Rewrite the records below as a numbered list, starting at the line with "You are a computer-use agent. The" and running through the last line of the records. Leave out blank lines.

[BEGIN Dataset records]

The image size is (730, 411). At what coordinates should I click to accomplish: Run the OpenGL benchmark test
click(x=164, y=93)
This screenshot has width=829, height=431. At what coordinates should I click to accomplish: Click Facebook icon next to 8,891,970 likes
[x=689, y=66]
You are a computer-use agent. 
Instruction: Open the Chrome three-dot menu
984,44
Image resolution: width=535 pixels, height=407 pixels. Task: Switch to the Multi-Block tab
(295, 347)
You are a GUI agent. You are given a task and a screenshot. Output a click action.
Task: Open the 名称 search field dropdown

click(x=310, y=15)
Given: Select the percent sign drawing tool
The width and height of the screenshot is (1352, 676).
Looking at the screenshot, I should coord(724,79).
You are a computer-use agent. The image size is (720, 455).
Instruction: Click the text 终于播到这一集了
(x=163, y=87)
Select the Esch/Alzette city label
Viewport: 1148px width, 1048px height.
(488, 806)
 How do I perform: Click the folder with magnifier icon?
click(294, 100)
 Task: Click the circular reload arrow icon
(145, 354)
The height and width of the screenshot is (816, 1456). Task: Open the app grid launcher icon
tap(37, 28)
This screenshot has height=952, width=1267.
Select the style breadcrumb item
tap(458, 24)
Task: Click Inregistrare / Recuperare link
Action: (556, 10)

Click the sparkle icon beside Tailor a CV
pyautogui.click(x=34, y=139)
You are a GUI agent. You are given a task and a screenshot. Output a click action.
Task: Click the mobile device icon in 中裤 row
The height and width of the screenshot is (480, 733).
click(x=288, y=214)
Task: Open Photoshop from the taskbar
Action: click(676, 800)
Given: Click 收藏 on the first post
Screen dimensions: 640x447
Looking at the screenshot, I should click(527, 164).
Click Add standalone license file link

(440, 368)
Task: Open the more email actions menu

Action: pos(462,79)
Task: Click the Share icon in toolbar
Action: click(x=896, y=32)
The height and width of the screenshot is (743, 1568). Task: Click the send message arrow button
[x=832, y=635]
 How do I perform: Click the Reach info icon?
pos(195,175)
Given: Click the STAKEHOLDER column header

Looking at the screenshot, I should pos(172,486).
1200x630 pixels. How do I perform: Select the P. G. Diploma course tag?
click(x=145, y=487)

[END Dataset records]

## Full answer
1. You are a computer-use agent. The image size is (720, 455).
2. Instruction: Click the text 终于播到这一集了
3. (x=163, y=87)
4. Select the Esch/Alzette city label
5. Viewport: 1148px width, 1048px height.
6. (488, 806)
7.  How do I perform: Click the folder with magnifier icon?
8. click(294, 100)
9.  Task: Click the circular reload arrow icon
10. (145, 354)
11. The height and width of the screenshot is (816, 1456). Task: Open the app grid launcher icon
12. tap(37, 28)
13. This screenshot has height=952, width=1267.
14. Select the style breadcrumb item
15. tap(458, 24)
16. Task: Click Inregistrare / Recuperare link
17. Action: (556, 10)
18. Click the sparkle icon beside Tailor a CV
19. pyautogui.click(x=34, y=139)
20. You are a GUI agent. You are given a task and a screenshot. Output a click action.
21. Task: Click the mobile device icon in 中裤 row
22. The height and width of the screenshot is (480, 733).
23. click(x=288, y=214)
24. Task: Open Photoshop from the taskbar
25. Action: click(676, 800)
26. Given: Click 收藏 on the first post
27. Screen dimensions: 640x447
28. Looking at the screenshot, I should click(527, 164).
29. Click Add standalone license file link
30. (440, 368)
31. Task: Open the more email actions menu
32. Action: pos(462,79)
33. Task: Click the Share icon in toolbar
34. Action: click(x=896, y=32)
35. The height and width of the screenshot is (743, 1568). Task: Click the send message arrow button
36. [x=832, y=635]
37.  How do I perform: Click the Reach info icon?
38. pos(195,175)
39. Given: Click the STAKEHOLDER column header
40. Looking at the screenshot, I should pos(172,486).
41. 1200x630 pixels. How do I perform: Select the P. G. Diploma course tag?
42. click(x=145, y=487)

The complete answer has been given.